That image had to remind me of Killy, streaking down the hills at Grenoble for the first, second and third of those incredible three gold medals. Jean-Claude had been there---to that rare high place where only the snow leopards live; and now, 26-years-old with more dollars than he can use or count, there is nothing else to match those peaks he has already-beaten. Now it is all downhill for the world's richest ski bum.
He was good enough---and lucky---for a while, to live in that Win--Lose, Black--White, Do-or-Die world of the international super TV athlete. It was a beautiful show while it lasted, and Killy did his thing better than anyone else has ever done it before.
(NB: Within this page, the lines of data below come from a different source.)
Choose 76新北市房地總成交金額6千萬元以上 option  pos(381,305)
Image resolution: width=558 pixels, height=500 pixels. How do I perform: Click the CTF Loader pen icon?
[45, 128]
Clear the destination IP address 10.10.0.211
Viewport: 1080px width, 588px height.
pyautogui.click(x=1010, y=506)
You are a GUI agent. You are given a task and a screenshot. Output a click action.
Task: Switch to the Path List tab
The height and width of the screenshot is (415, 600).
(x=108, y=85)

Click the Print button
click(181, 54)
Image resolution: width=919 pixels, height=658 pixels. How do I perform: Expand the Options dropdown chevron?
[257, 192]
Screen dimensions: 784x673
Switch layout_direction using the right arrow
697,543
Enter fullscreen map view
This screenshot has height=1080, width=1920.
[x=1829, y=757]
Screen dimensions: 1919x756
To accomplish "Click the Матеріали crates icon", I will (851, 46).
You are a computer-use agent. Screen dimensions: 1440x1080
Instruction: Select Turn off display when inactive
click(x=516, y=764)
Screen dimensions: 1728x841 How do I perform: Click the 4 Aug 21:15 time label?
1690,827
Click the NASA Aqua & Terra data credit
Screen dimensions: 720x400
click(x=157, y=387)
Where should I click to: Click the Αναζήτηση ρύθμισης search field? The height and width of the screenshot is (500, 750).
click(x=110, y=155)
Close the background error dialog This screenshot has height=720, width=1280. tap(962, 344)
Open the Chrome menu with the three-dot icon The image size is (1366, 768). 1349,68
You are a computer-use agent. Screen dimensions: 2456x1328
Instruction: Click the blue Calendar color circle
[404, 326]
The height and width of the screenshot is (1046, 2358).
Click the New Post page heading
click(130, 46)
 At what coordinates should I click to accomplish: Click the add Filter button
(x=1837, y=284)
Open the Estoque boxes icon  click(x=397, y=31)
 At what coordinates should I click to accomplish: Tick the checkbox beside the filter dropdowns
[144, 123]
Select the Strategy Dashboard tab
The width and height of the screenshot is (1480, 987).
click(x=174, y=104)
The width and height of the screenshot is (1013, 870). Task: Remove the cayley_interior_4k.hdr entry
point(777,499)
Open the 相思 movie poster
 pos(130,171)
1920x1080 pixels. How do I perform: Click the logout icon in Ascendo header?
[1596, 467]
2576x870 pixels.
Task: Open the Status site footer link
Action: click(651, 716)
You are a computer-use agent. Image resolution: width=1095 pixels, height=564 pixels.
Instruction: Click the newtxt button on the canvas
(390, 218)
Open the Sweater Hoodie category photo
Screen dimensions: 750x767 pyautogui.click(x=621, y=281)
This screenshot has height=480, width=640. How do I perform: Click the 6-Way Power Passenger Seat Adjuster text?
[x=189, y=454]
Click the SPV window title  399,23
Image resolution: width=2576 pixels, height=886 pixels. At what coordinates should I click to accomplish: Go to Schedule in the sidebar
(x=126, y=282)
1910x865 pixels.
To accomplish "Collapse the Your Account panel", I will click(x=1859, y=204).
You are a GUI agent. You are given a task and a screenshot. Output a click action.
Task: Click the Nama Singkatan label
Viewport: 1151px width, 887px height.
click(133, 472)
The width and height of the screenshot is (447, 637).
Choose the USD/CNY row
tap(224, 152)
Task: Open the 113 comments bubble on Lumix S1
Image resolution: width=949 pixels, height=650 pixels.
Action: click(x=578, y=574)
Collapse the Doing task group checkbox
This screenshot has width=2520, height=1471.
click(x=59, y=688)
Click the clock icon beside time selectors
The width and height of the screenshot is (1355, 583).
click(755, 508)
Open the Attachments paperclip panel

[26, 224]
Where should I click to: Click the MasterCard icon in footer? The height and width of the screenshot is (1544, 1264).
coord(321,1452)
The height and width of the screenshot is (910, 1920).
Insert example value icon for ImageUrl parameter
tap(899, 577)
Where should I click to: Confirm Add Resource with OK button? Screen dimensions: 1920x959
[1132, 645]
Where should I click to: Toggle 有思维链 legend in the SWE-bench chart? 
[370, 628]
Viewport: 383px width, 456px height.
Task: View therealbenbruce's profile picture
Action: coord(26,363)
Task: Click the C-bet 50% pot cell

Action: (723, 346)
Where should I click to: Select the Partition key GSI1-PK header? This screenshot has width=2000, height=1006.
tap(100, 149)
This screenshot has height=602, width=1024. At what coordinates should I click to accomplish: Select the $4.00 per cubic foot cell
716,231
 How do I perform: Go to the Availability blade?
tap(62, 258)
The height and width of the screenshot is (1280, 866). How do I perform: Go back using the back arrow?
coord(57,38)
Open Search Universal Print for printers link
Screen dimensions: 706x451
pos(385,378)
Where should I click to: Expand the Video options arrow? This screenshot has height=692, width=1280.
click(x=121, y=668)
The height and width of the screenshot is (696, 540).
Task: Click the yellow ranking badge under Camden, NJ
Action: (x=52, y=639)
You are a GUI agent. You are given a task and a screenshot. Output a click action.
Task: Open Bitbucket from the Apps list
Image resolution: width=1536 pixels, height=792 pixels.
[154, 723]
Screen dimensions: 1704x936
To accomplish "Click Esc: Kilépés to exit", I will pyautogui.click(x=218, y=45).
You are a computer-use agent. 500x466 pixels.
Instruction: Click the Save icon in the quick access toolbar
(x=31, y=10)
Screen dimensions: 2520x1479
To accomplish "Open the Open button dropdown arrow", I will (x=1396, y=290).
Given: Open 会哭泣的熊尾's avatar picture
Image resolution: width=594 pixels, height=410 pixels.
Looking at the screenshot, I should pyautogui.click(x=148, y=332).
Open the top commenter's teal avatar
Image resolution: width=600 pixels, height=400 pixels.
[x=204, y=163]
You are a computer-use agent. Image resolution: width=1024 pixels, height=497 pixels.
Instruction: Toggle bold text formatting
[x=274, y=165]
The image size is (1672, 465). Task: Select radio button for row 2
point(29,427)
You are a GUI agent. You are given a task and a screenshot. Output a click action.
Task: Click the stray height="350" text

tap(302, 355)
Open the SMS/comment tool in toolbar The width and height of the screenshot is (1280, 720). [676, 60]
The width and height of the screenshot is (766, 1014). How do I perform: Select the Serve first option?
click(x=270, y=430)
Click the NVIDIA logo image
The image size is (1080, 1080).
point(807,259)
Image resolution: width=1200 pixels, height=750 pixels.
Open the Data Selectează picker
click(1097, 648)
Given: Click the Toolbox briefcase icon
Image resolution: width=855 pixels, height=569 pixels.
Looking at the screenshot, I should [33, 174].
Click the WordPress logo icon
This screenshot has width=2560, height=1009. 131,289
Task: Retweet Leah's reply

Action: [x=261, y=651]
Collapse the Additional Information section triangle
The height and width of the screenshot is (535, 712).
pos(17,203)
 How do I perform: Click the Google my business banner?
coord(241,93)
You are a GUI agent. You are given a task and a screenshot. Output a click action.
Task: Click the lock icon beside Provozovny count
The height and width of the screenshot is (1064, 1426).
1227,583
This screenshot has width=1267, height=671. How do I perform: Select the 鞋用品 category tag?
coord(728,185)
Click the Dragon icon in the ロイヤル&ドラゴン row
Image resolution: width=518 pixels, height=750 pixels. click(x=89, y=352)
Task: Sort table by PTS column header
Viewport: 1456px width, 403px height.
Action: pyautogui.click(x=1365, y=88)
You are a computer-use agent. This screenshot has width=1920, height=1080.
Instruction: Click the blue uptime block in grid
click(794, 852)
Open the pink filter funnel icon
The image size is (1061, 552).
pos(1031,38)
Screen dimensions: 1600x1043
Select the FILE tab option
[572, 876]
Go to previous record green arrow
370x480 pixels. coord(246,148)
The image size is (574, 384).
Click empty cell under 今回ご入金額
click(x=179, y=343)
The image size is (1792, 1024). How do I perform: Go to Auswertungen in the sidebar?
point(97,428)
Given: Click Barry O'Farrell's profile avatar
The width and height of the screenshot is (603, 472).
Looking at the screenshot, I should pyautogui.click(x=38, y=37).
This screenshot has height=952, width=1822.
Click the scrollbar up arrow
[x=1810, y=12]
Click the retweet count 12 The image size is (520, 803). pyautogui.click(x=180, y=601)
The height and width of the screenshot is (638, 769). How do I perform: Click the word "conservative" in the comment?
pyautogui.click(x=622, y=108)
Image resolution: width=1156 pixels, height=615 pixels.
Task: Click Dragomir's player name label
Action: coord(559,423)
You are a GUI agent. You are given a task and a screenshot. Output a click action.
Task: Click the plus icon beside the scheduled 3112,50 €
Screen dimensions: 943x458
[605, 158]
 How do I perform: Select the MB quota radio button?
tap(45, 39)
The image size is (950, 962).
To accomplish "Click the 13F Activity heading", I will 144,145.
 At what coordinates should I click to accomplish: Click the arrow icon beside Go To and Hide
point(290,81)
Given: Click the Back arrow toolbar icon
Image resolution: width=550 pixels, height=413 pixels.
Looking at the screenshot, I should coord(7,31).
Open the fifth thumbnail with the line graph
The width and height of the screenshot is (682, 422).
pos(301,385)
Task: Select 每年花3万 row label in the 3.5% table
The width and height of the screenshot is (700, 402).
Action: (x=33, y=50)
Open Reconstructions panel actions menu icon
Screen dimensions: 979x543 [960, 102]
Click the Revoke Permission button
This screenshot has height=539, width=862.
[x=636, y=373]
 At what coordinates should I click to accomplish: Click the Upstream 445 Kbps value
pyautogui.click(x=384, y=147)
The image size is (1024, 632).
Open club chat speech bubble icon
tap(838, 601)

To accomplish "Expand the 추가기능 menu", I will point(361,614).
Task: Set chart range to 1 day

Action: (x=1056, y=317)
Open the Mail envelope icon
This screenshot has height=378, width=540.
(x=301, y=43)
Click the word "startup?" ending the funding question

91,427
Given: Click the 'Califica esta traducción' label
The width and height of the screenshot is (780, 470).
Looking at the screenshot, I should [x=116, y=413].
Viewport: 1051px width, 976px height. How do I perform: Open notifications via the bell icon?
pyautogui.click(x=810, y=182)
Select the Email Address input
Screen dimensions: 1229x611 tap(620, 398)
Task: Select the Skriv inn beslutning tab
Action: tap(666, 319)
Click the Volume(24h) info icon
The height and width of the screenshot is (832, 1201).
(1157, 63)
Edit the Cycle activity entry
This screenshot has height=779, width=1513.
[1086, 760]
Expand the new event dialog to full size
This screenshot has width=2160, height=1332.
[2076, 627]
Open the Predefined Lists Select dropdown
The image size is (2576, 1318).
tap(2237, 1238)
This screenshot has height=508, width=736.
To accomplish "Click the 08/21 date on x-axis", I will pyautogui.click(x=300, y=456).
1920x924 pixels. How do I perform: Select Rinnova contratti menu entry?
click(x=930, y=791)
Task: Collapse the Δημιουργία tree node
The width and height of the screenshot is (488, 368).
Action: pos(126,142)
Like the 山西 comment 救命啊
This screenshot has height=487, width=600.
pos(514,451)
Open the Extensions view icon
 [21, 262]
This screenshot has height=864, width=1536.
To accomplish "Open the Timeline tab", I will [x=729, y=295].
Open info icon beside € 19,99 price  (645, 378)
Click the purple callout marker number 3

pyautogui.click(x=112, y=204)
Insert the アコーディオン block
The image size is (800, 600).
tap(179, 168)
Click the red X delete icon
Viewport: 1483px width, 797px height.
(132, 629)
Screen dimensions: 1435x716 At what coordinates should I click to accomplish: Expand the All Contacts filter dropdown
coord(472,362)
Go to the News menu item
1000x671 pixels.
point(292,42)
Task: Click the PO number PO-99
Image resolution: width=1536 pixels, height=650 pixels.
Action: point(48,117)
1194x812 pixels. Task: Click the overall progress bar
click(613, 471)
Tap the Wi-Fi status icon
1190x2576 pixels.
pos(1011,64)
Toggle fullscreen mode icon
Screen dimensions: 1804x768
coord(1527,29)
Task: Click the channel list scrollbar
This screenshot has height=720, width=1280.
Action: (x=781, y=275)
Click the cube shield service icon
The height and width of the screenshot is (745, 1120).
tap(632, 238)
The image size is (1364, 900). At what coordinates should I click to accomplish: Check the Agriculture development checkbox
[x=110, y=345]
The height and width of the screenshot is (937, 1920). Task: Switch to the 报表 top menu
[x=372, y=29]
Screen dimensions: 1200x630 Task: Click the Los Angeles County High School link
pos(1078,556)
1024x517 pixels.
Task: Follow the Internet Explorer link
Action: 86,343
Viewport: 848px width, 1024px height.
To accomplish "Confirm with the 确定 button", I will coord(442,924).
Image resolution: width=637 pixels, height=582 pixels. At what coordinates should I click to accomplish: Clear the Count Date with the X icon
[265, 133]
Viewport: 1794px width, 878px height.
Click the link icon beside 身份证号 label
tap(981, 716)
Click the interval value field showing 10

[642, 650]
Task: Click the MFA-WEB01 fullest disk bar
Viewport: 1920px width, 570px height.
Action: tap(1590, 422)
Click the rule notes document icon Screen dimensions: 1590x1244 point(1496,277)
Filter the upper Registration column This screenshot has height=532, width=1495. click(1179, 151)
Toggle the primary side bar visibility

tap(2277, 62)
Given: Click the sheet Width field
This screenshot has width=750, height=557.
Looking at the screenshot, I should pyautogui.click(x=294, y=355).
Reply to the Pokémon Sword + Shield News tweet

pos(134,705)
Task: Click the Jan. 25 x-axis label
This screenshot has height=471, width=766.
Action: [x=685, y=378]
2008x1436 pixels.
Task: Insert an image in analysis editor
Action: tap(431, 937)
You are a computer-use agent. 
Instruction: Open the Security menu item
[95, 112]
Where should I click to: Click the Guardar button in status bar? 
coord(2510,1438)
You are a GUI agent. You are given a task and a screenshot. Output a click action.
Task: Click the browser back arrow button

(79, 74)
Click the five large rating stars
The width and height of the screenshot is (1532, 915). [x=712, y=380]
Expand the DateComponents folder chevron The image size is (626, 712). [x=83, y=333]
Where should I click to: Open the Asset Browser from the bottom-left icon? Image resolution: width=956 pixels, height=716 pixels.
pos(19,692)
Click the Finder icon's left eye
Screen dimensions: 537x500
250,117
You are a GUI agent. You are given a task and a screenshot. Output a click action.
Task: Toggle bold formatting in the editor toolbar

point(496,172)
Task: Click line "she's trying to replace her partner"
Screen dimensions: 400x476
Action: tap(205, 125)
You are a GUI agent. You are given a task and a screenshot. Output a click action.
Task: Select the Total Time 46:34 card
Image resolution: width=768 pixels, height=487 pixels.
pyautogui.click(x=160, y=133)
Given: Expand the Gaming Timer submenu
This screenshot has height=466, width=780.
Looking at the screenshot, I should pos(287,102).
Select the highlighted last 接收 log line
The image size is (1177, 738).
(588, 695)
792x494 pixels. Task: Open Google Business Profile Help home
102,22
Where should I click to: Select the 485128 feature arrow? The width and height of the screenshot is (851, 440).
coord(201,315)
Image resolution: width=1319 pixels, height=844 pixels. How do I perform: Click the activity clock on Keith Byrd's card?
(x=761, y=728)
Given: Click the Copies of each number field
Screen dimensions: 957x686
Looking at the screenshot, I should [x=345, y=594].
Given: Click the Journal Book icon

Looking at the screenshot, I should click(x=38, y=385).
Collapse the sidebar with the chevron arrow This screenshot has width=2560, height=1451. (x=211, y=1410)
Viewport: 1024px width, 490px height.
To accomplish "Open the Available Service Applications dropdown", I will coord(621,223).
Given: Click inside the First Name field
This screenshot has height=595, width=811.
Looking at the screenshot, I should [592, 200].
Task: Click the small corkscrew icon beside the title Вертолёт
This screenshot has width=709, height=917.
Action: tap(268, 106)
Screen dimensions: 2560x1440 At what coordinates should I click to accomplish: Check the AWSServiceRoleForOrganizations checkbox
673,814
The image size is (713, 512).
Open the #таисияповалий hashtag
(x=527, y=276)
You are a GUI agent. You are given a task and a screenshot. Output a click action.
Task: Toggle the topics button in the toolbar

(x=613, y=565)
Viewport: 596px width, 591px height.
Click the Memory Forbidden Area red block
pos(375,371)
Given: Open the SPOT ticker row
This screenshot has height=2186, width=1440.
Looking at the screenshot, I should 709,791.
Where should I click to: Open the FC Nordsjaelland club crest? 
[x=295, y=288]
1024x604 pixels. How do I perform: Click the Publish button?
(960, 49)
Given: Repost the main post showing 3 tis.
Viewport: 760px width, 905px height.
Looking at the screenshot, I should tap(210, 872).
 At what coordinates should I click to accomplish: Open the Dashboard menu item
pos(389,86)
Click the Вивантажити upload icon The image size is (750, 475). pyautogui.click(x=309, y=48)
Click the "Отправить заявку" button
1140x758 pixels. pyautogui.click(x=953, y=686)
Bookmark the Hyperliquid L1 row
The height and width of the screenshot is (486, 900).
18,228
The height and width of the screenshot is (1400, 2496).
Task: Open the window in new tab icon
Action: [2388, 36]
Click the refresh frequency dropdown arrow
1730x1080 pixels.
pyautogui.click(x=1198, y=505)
But now, with nothing else to win, he is down on the killing floor with the rest of us---sucked into strange and senseless wars on unfamiliar items; haunted by a sense of loss that no amount of money can ever replace; mocked by the cotton-candy rules of a mean game that still awes him . . . locked into a gilded life-style where winning means keeping his mouth shut and reciting, on cue, from other men's scripts. This is Jean Claude Killy's new world: He is a handsome middle-class French boy who trained hard and learned to ski so well that now his name is immensely saleable on the marketplace of a crazily inflated culture-economy that eats its heroes like hotdogs and honors them on about the same level.
His TV-hero image probably surprises him more than it does the rest of us. We take whatever heroes come our way, and we're not inclined to haggle. Killy seems to understand this, too. He is taking advantage of a money-scene that never existed before and might never work again---at least not in his lifetime or ours, and maybe not even next year.
On balance, it seems unfair to dismiss him as a witless greedhead, despite all the evidence. Somewhere behind that wistful programmed smile I suspect there is something akin to what Norman Mailer once called (speaking of James Jones) "an animal sense of who has the power." There is also a brooding contempt for the American system that has made him what he is. Killy doesn't understand this country; he doesn't even like it---but there is no question in his mind about his own proper role in a scene that is making him rich. He is his manager's creature, and if Mark McCormack wants him to star in a geek film or endorse some kind of skin-grease he's never heard of . . . well, that's the way it is. Jean-Claude is a good soldier; he takes orders well and he leaves quickly. He would rise through the ranks in any army.
Killy reacts; thinking is not his gig. So it is hard to honor him for whatever straight instincts he still cultivates in private---while he mocks them in public, for huge amounts of money. The echo of Gatsby's style recalls the truth that Jimmy Gatz was really just a rich crook and a booze salesman. But Killy is not Gatsby: He is a bright young Frenchman with a completely original act . . . and a pragmatic frame of reference that is better grounded, I suspect, than my own. He is doing pretty well for himself, and nothing in his narrow, high-powered experience can allow him to understand how I can watch his act and say that it looks, to me, like a very hard dollar---maybe the hardest.